● EXERCISE REQUIREMENTS
Copy the items from the line containing "Where should I" through the end of the items, swapping "Options" for "Settings" and keeping everything else as it is. Leave out the pictures.

******************************

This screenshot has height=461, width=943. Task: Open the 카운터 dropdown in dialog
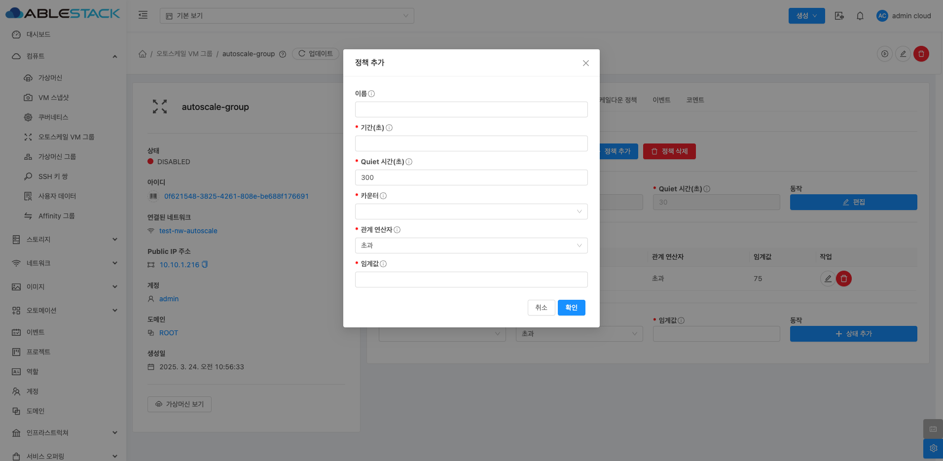pos(471,212)
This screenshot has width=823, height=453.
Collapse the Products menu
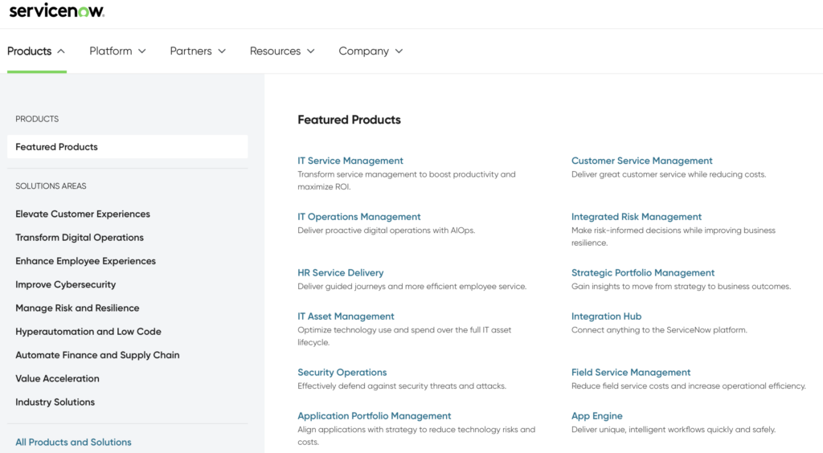coord(36,51)
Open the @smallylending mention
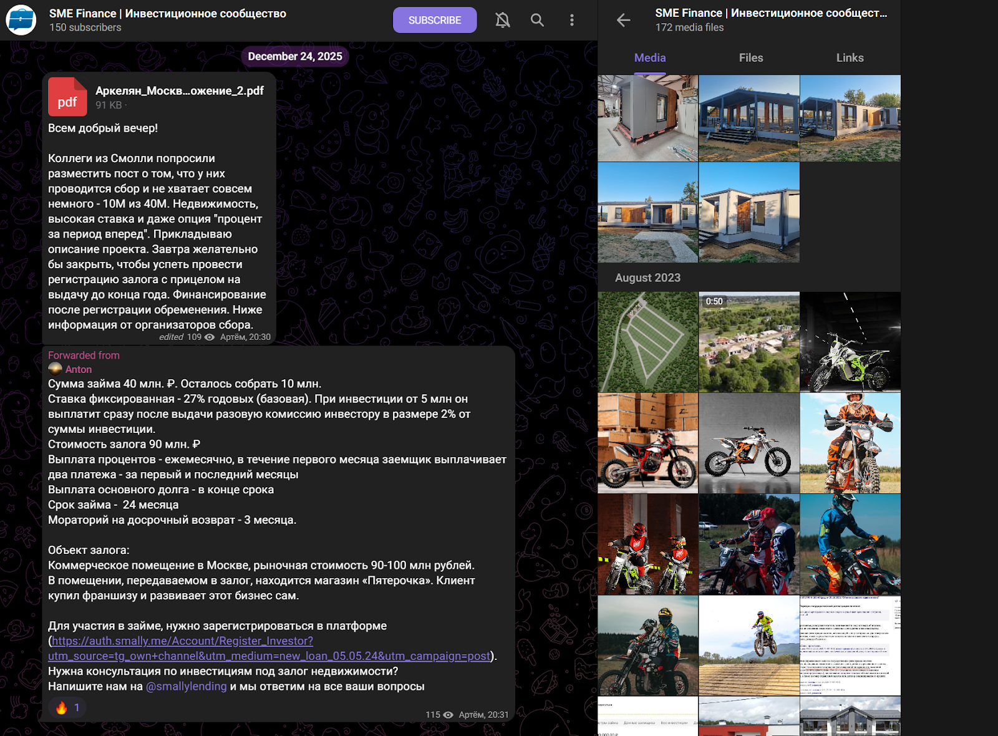The height and width of the screenshot is (736, 998). 186,686
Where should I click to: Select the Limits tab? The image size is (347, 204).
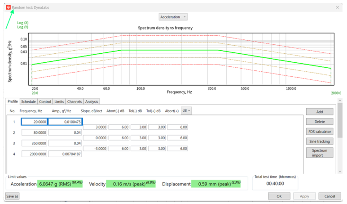[x=59, y=102]
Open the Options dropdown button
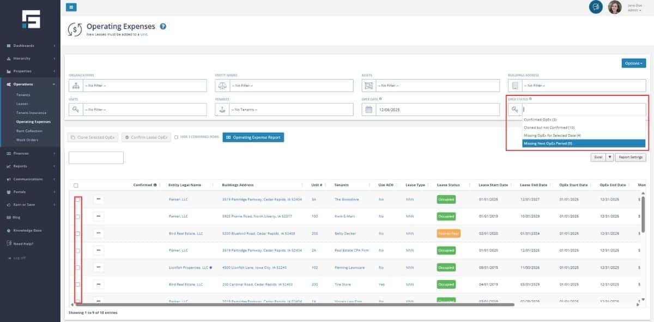 click(633, 63)
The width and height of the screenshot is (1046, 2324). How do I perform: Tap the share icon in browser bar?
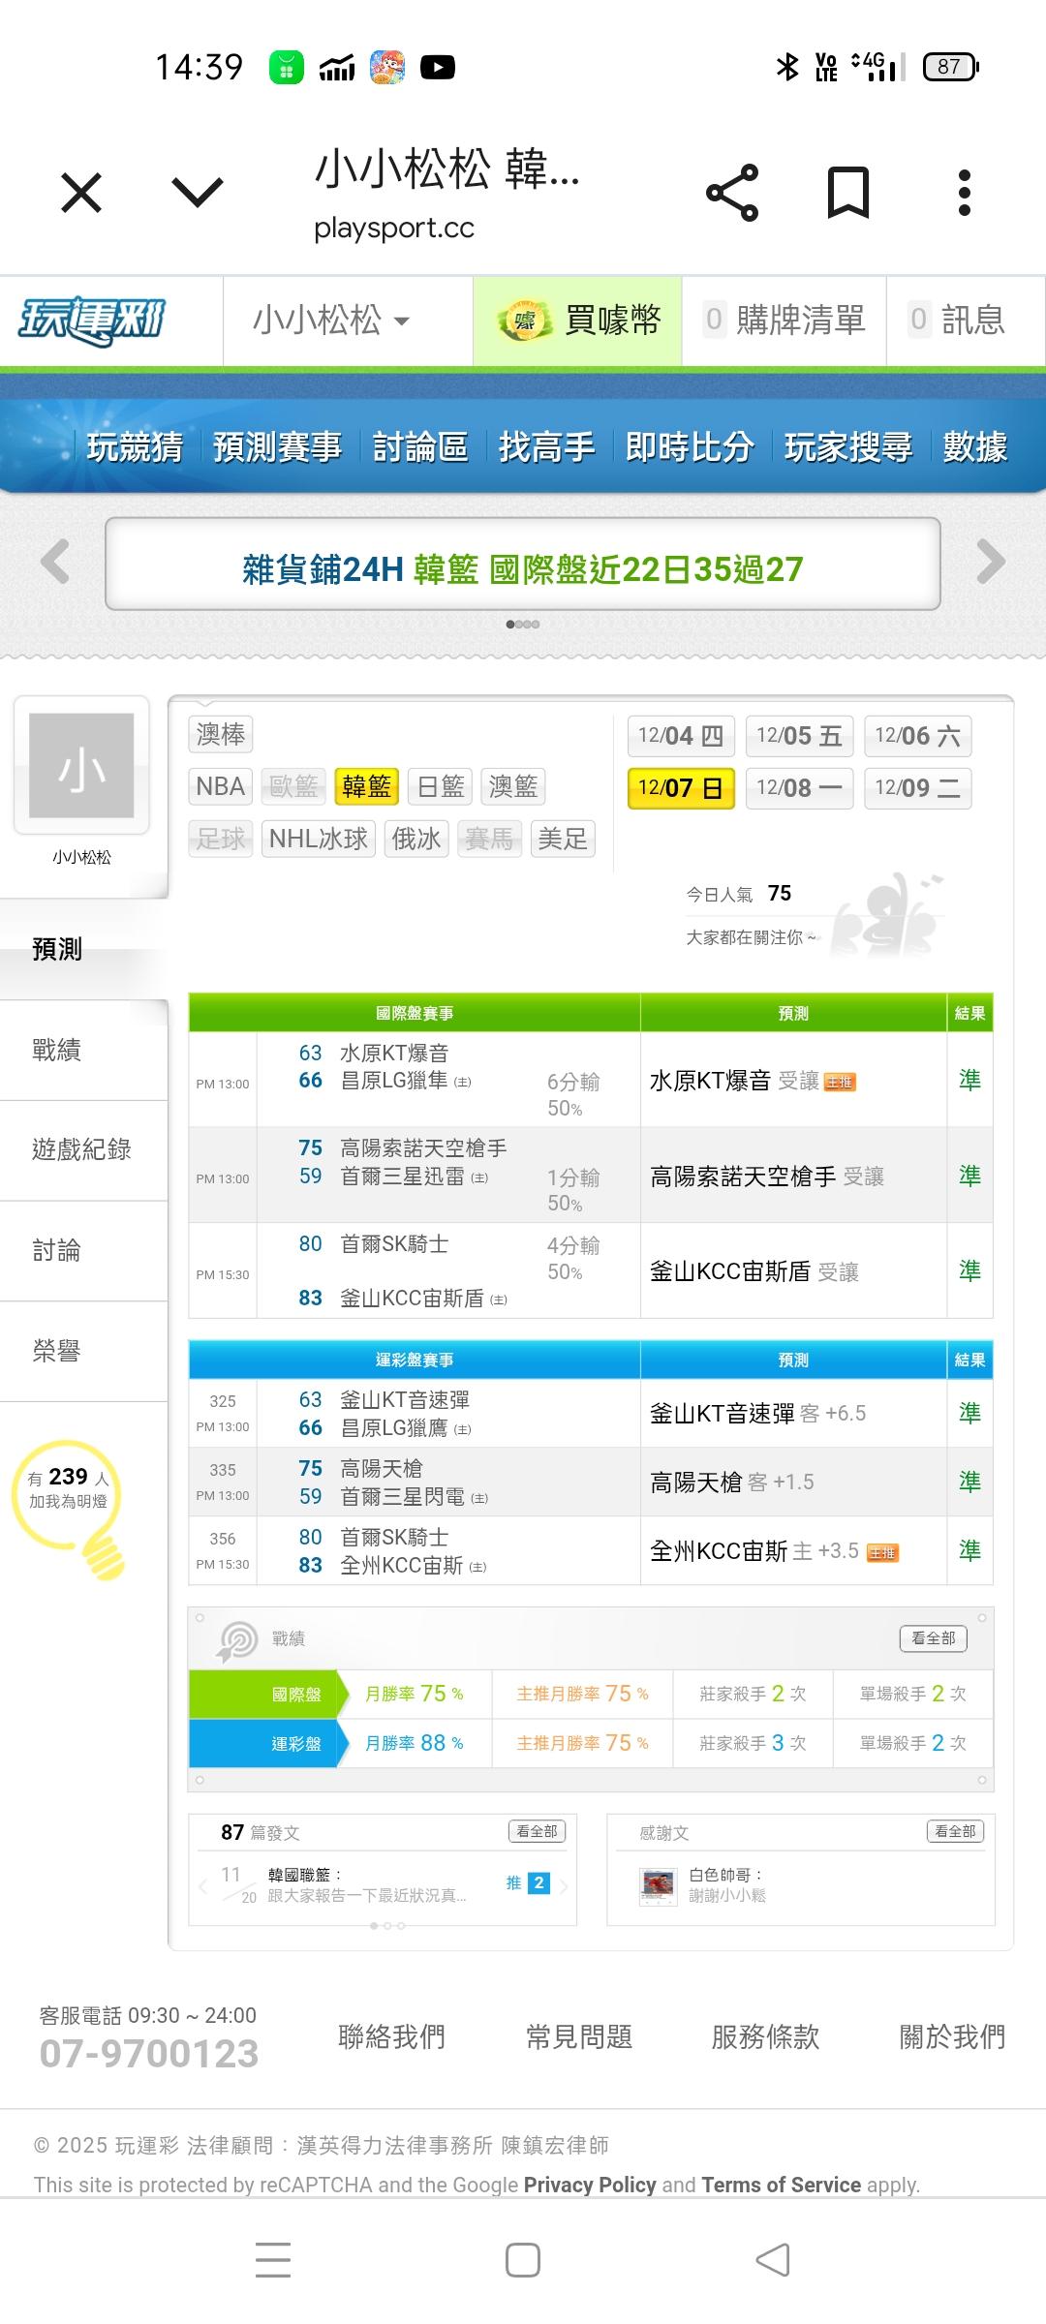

******************************

● SOLUTION BELOW
Where should I click to: Select the Limits tab? The image size is (347, 204).
[x=59, y=102]
Open the Settings dropdown button
 click(633, 63)
The width and height of the screenshot is (1046, 2324). How do I perform: Tap the share icon in browser bar?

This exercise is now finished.